═══ Listing

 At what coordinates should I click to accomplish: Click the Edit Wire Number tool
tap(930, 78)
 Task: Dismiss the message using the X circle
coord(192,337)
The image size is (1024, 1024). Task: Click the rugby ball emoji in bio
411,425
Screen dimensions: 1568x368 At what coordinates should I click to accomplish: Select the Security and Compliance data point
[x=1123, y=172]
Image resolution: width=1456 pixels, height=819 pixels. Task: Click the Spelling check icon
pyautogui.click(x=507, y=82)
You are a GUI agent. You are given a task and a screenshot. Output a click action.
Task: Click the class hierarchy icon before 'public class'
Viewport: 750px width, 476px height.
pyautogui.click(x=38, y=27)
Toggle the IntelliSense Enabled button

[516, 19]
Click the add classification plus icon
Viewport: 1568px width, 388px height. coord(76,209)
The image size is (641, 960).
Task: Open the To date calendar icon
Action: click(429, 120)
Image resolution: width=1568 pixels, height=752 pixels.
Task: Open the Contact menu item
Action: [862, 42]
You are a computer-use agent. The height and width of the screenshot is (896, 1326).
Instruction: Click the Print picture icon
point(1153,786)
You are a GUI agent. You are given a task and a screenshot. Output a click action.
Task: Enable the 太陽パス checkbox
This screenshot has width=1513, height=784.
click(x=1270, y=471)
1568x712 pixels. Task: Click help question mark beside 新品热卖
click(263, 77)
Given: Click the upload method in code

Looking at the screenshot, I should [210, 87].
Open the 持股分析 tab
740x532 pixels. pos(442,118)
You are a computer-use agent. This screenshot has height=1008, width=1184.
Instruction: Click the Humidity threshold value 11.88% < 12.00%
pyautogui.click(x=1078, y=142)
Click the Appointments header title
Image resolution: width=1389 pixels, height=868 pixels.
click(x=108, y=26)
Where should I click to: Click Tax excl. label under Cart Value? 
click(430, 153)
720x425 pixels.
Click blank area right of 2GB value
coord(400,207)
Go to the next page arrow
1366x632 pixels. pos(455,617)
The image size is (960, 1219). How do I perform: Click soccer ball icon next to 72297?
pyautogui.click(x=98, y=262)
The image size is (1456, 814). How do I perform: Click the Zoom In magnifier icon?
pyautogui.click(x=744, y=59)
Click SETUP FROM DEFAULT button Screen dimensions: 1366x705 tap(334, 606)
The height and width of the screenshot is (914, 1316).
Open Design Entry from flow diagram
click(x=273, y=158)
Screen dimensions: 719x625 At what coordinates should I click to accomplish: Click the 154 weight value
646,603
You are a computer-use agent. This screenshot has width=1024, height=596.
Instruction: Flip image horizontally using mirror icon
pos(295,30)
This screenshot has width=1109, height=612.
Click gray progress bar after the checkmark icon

══════

= Exercise description =
Rewrite the data above with every "Instruction" changed to "Command", leaving everything else untouched.

= Response to the exercise =
 At what coordinates should I click to accomplish: Click the Edit Wire Number tool
tap(930, 78)
 Task: Dismiss the message using the X circle
coord(192,337)
The image size is (1024, 1024). Task: Click the rugby ball emoji in bio
411,425
Screen dimensions: 1568x368 At what coordinates should I click to accomplish: Select the Security and Compliance data point
[x=1123, y=172]
Image resolution: width=1456 pixels, height=819 pixels. Task: Click the Spelling check icon
pyautogui.click(x=507, y=82)
You are a GUI agent. You are given a task and a screenshot. Output a click action.
Task: Click the class hierarchy icon before 'public class'
Viewport: 750px width, 476px height.
pyautogui.click(x=38, y=27)
Toggle the IntelliSense Enabled button

[516, 19]
Click the add classification plus icon
Viewport: 1568px width, 388px height. coord(76,209)
The image size is (641, 960).
Task: Open the To date calendar icon
Action: click(429, 120)
Image resolution: width=1568 pixels, height=752 pixels.
Task: Open the Contact menu item
Action: [862, 42]
You are a computer-use agent. The height and width of the screenshot is (896, 1326).
Command: Click the Print picture icon
point(1153,786)
You are a GUI agent. You are given a task and a screenshot. Output a click action.
Task: Enable the 太陽パス checkbox
This screenshot has width=1513, height=784.
click(x=1270, y=471)
1568x712 pixels. Task: Click help question mark beside 新品热卖
click(263, 77)
Given: Click the upload method in code

Looking at the screenshot, I should [210, 87].
Open the 持股分析 tab
740x532 pixels. pos(442,118)
You are a computer-use agent. This screenshot has height=1008, width=1184.
Command: Click the Humidity threshold value 11.88% < 12.00%
pyautogui.click(x=1078, y=142)
Click the Appointments header title
Image resolution: width=1389 pixels, height=868 pixels.
click(x=108, y=26)
Where should I click to: Click Tax excl. label under Cart Value? 
click(430, 153)
720x425 pixels.
Click blank area right of 2GB value
coord(400,207)
Go to the next page arrow
1366x632 pixels. pos(455,617)
The image size is (960, 1219). How do I perform: Click soccer ball icon next to 72297?
pyautogui.click(x=98, y=262)
The image size is (1456, 814). How do I perform: Click the Zoom In magnifier icon?
pyautogui.click(x=744, y=59)
Click SETUP FROM DEFAULT button Screen dimensions: 1366x705 tap(334, 606)
The height and width of the screenshot is (914, 1316).
Open Design Entry from flow diagram
click(x=273, y=158)
Screen dimensions: 719x625 At what coordinates should I click to accomplish: Click the 154 weight value
646,603
You are a computer-use agent. This screenshot has width=1024, height=596.
Command: Flip image horizontally using mirror icon
pos(295,30)
This screenshot has width=1109, height=612.
Click gray progress bar after the checkmark icon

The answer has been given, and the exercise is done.